As a pastor, I lead two worship services a week.  Neither has the luxury of a worship band–we are actually lucky to have two organists for one and a part-time guitarist at the other.  We sing and even occasionally do some worship choruses.  I preach, unless I am on vacation.  In one, we have lots of congregational participation and sometimes the sermon gets hijacked as we discuss some point from the Scripture readings or sermon that captures the attention of the congregation.

But whether it is Sunday School opening, a traditional worship service, a modern worship service or my own small church reality oriented worship services, there is generally someone in charge, designing and leading the worship.  And that has both good and bad points.

A poor worship leader manages to draw attention away from God.  This can happen for a variety of reasons:  lack of preparation, lack of understanding of the people and situation, a desire to entertain rather than worship, a poor understanding of what worship really is and so on.

A good worship leader tries to design and lead worship so that people are conscious of being in the acknowledged presence of God, something that in the end probably comes more from intuition and art that technique and structure.  And, to be honest, the real leader needs to be the Holy Spirit, whose leading is mediated by the human worship leader.

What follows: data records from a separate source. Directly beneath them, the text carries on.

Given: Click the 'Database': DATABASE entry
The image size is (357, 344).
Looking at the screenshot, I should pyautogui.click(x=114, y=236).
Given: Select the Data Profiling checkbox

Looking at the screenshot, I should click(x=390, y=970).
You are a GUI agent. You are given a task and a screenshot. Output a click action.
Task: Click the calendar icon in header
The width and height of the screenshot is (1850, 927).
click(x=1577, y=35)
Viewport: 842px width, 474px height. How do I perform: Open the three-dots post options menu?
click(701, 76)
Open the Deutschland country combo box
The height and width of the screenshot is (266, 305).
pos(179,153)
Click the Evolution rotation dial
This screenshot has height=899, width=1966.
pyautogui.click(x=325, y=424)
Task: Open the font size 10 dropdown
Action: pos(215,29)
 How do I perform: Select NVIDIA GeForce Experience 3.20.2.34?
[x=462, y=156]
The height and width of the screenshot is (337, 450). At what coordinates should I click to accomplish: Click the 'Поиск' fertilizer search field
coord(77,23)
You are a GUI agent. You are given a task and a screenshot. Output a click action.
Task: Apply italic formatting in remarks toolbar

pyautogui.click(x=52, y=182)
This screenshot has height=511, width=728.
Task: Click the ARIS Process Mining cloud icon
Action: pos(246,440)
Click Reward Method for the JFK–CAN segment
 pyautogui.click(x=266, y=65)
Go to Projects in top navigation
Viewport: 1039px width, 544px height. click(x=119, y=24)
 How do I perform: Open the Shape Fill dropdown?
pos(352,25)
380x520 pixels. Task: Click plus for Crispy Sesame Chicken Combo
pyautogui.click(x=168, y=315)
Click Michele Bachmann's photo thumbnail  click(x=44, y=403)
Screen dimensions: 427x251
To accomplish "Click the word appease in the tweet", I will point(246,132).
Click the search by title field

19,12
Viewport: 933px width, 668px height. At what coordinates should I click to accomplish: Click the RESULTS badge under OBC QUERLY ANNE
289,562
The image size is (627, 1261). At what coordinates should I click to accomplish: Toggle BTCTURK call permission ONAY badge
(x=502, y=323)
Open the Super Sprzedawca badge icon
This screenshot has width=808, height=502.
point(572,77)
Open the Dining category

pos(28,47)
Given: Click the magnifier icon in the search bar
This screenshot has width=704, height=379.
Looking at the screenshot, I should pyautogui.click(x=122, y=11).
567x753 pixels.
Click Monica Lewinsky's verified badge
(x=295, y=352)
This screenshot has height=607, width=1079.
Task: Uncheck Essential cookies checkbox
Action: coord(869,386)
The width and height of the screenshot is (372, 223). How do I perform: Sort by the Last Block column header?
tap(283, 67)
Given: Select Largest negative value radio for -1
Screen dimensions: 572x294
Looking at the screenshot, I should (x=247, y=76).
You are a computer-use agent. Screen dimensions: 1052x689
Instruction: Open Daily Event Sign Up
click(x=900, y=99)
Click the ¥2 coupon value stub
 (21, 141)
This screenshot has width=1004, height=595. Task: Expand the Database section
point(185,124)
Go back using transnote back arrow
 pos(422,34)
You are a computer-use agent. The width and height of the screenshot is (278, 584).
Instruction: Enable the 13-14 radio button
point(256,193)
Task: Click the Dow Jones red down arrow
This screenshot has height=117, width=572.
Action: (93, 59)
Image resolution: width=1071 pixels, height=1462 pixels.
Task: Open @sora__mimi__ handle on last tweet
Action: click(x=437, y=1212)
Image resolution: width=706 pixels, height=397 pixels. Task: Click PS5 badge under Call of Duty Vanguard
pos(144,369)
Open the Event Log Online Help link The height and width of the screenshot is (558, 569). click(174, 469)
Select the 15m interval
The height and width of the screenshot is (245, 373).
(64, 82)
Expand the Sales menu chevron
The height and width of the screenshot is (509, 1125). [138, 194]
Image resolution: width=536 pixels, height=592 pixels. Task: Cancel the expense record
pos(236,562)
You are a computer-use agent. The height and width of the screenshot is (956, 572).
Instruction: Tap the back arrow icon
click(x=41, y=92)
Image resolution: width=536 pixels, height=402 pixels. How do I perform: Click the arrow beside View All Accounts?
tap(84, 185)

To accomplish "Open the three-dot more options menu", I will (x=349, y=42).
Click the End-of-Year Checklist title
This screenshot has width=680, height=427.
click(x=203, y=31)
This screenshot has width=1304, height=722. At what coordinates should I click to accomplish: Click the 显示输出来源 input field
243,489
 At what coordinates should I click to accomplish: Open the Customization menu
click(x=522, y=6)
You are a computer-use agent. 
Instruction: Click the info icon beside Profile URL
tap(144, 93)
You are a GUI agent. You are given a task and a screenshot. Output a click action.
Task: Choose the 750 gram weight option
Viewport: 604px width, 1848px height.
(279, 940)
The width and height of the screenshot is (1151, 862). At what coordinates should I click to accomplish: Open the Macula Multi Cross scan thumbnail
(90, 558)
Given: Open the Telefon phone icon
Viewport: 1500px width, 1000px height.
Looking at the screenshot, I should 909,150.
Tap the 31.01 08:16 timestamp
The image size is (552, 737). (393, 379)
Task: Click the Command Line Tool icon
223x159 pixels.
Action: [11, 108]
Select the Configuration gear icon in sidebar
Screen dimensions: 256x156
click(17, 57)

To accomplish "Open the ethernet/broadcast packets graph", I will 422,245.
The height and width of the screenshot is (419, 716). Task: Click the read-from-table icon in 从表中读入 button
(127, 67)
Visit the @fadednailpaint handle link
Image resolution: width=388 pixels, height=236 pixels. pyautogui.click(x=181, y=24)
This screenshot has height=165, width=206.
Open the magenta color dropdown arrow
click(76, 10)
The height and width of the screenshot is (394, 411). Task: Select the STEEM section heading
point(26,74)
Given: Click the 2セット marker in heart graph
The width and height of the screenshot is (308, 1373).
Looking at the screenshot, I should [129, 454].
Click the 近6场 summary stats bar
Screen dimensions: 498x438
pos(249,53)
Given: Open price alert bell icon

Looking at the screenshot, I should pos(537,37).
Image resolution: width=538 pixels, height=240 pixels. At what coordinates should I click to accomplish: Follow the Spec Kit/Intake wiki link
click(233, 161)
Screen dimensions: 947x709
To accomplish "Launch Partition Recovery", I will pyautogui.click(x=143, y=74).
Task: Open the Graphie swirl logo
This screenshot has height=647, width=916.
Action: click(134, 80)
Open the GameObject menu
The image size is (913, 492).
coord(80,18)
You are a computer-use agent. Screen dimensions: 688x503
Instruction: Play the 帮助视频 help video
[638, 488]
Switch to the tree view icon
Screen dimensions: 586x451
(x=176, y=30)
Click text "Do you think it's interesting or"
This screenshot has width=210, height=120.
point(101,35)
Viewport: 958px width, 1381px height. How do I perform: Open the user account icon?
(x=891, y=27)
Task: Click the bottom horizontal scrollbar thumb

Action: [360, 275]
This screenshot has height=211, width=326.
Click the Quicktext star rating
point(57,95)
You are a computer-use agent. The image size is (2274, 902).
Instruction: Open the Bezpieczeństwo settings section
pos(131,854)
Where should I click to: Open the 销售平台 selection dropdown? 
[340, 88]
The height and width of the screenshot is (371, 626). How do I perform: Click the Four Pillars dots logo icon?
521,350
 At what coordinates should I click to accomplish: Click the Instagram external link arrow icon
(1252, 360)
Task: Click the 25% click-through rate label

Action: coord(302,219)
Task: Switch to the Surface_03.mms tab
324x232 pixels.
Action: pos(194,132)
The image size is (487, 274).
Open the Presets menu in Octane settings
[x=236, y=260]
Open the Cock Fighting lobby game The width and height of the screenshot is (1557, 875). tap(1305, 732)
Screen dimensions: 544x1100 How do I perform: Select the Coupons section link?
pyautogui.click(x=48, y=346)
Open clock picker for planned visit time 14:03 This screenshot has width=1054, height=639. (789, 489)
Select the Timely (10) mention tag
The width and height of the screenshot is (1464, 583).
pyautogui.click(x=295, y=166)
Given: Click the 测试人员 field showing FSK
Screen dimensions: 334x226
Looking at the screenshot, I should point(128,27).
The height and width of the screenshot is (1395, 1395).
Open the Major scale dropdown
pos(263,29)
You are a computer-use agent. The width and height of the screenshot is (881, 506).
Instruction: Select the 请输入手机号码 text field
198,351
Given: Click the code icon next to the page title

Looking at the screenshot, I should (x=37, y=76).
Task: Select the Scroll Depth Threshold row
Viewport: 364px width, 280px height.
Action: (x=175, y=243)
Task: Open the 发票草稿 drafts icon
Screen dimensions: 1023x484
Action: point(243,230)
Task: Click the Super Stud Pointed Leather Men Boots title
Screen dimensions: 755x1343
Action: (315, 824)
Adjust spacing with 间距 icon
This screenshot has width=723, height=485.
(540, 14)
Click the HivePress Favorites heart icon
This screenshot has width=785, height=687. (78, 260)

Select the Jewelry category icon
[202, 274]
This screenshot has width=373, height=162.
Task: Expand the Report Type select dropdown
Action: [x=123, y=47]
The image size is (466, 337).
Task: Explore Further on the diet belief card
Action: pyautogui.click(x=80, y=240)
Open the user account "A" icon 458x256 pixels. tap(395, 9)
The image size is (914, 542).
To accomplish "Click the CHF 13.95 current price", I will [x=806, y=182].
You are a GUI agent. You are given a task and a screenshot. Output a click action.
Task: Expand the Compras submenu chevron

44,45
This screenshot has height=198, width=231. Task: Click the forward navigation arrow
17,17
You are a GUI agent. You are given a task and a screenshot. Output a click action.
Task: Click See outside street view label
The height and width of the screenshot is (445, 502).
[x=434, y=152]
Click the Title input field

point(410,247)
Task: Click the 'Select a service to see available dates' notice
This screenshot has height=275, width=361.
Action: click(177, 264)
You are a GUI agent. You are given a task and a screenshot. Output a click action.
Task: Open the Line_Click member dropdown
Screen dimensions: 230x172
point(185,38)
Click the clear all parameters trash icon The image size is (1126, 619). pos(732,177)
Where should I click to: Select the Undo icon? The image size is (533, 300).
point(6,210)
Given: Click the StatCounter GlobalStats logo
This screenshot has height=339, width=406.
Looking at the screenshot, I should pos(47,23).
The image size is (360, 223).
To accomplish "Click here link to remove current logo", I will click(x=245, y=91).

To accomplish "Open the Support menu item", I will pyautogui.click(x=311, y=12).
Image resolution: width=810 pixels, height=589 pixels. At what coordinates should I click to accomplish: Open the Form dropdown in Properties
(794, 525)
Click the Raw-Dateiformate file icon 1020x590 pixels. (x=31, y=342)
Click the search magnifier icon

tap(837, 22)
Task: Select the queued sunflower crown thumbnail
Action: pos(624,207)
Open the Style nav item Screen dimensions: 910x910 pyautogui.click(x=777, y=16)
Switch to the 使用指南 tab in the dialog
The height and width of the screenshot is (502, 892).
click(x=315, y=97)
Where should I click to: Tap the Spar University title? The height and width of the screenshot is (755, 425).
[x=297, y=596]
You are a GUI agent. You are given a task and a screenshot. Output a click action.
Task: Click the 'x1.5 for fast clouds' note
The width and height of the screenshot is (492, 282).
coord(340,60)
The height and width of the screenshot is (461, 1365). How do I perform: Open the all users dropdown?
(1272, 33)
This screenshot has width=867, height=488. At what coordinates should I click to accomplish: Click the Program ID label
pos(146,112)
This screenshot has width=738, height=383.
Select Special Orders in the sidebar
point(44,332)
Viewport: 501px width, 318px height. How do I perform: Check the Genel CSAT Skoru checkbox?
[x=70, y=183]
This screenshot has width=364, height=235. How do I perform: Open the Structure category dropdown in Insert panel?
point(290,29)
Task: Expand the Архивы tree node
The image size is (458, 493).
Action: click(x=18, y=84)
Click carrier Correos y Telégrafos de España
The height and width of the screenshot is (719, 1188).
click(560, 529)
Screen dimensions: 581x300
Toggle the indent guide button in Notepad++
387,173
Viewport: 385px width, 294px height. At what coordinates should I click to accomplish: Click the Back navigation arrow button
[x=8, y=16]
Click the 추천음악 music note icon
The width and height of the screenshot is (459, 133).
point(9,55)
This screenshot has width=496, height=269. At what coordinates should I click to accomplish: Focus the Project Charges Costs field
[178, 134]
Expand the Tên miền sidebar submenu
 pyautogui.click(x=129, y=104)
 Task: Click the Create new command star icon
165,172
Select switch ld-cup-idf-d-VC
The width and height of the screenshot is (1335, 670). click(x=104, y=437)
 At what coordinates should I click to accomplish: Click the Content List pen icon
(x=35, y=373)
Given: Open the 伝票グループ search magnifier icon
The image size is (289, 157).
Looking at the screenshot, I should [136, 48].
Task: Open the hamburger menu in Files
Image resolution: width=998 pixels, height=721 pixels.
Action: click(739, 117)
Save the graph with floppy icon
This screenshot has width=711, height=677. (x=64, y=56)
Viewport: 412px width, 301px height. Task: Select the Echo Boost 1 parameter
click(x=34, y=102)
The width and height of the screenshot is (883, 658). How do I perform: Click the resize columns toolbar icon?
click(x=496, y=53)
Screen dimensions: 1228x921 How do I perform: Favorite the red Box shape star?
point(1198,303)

While it would be nice to be able to suggest that we don’t need any other leader but the Holy Spirit, that would be a naive and even dangerous suggestion.  I have tried doing worship that way a few times and while it does work, it needs a lot of preparation.  Participants have to be prepared before hand; they need to be willing to put themselves in the background, they need to show respect and concern for each participant’s contribution and they need to share.  It can work in the right place at the right time with the right participants.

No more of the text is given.